Print every line of the records below word for word, leaving out the pictures.

• **Material provided**:
━━━━━━━━━━

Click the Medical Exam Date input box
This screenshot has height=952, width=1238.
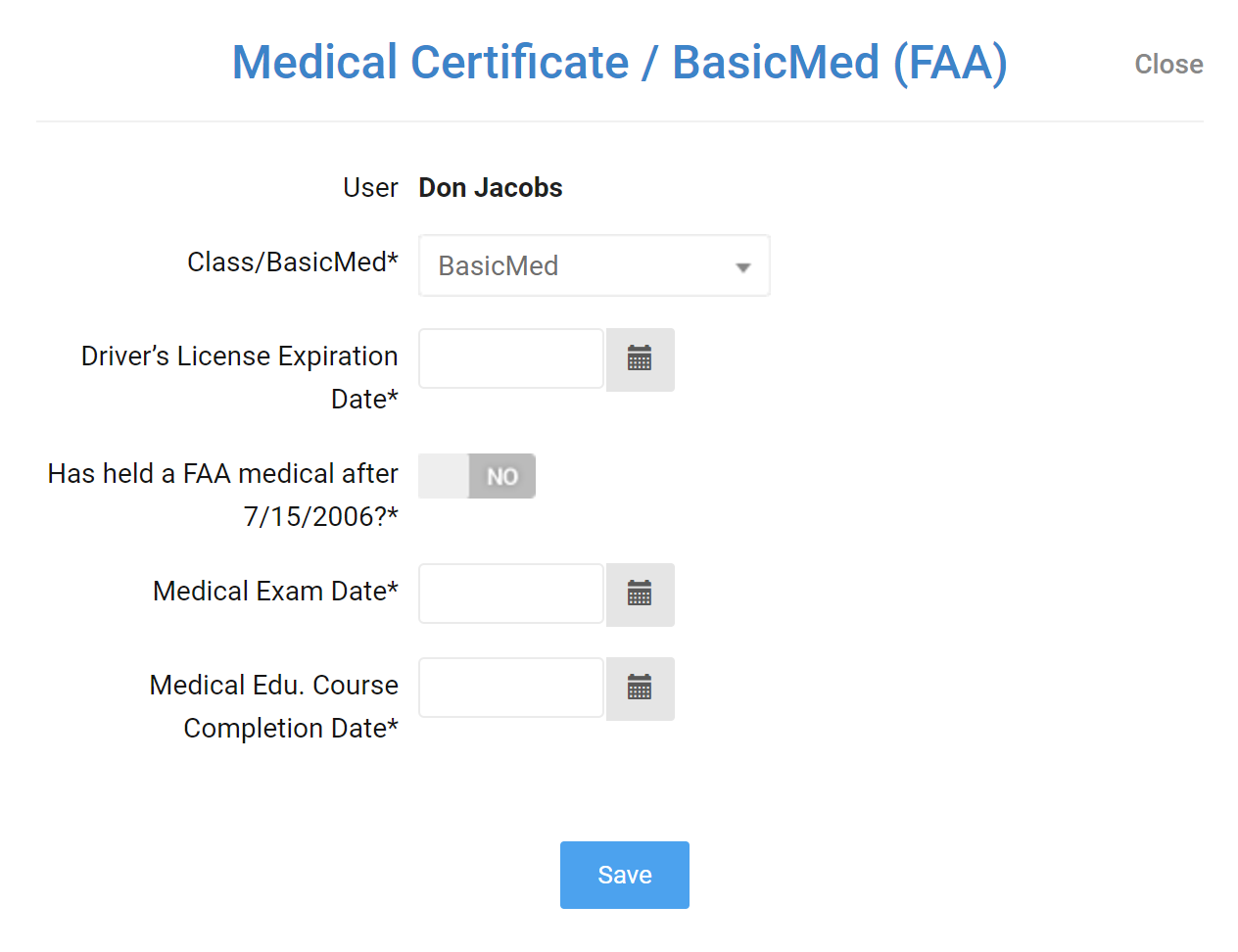click(510, 594)
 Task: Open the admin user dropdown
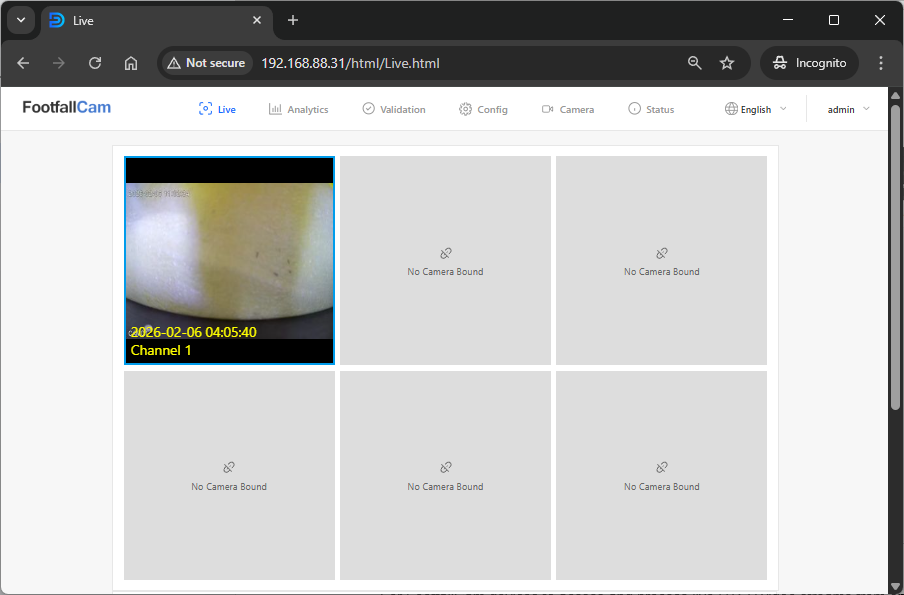[848, 109]
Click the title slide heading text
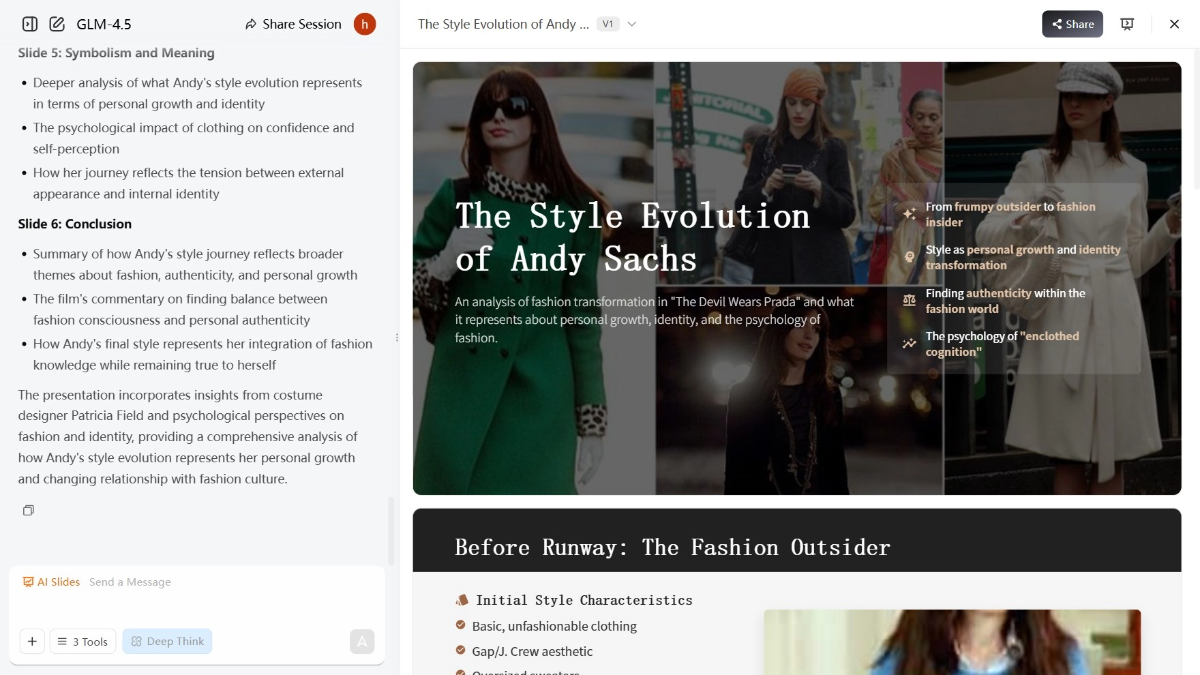This screenshot has height=675, width=1200. tap(632, 237)
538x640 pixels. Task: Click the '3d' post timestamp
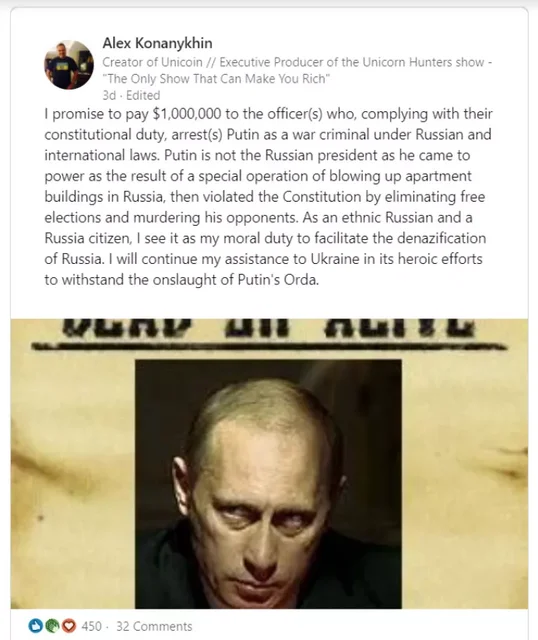coord(109,95)
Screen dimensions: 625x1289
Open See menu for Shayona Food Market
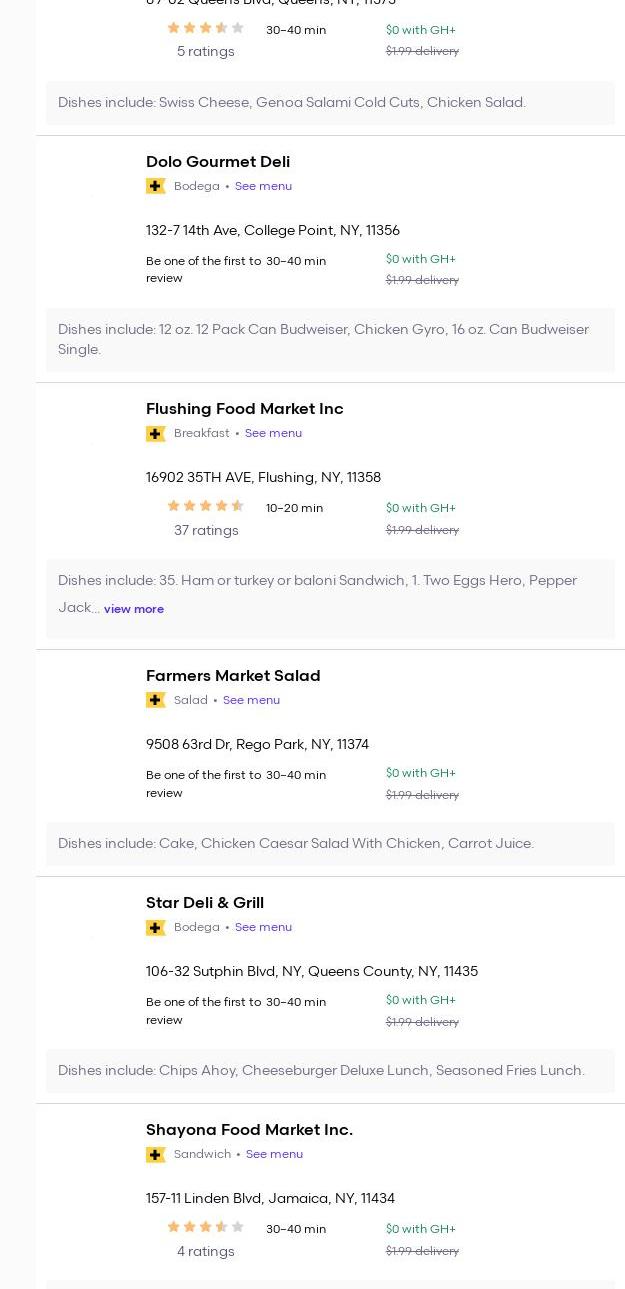click(x=274, y=1154)
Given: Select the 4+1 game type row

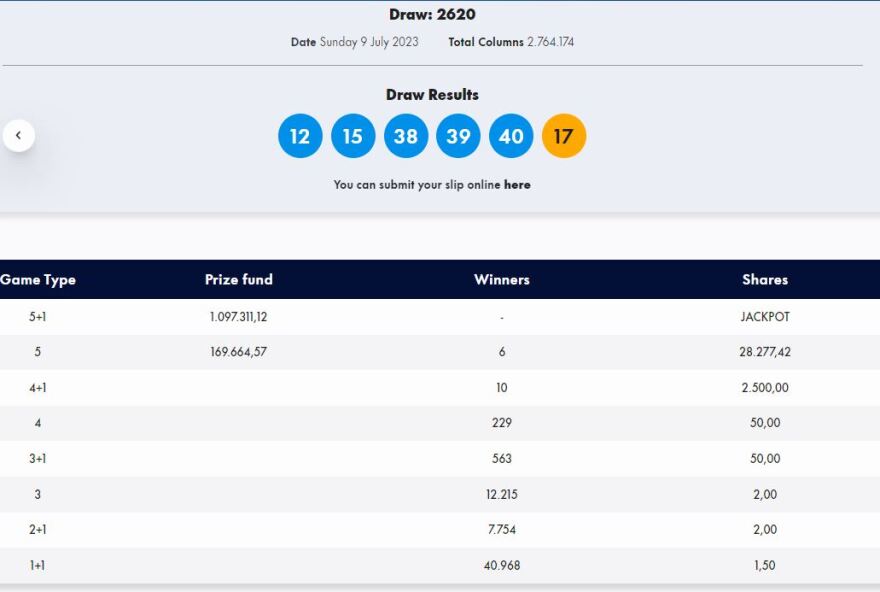Looking at the screenshot, I should point(38,388).
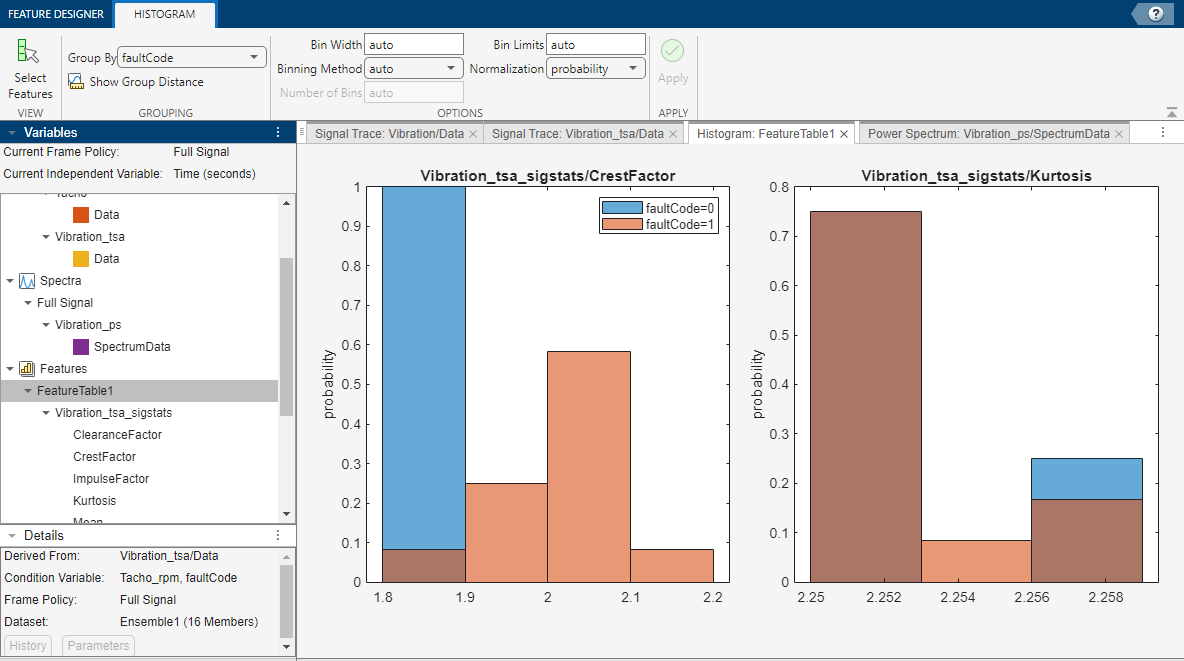Image resolution: width=1184 pixels, height=661 pixels.
Task: Select Kurtosis feature in tree
Action: (x=94, y=501)

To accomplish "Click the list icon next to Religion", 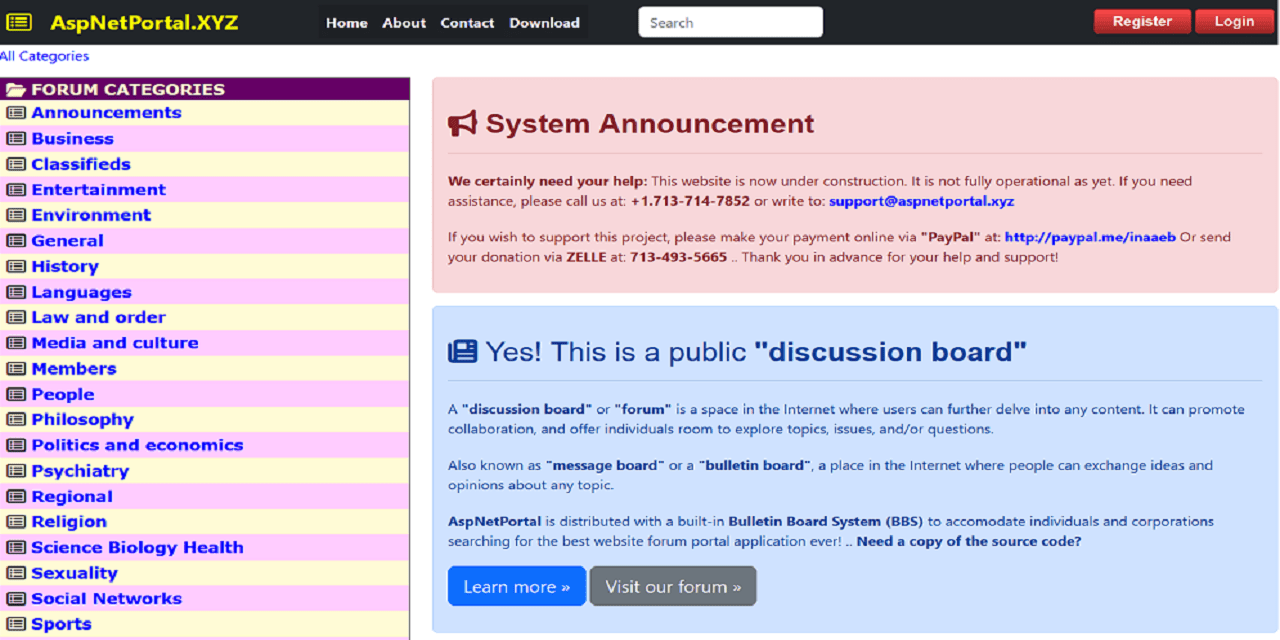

━━━━━━━━━━

• **Full answer**:
Click the Medical Exam Date input box
This screenshot has height=952, width=1238.
click(510, 594)
 Task: Open the admin user dropdown
[848, 109]
Click the title slide heading text
This screenshot has height=675, width=1200. tap(632, 237)
538x640 pixels. Task: Click the '3d' post timestamp
coord(109,95)
Screen dimensions: 625x1289
Open See menu for Shayona Food Market
click(x=274, y=1154)
Given: Select the 4+1 game type row

Looking at the screenshot, I should point(38,388).
Image resolution: width=1184 pixels, height=661 pixels.
Task: Select Kurtosis feature in tree
Action: (x=94, y=501)

To accomplish "Click the list icon next to Religion", 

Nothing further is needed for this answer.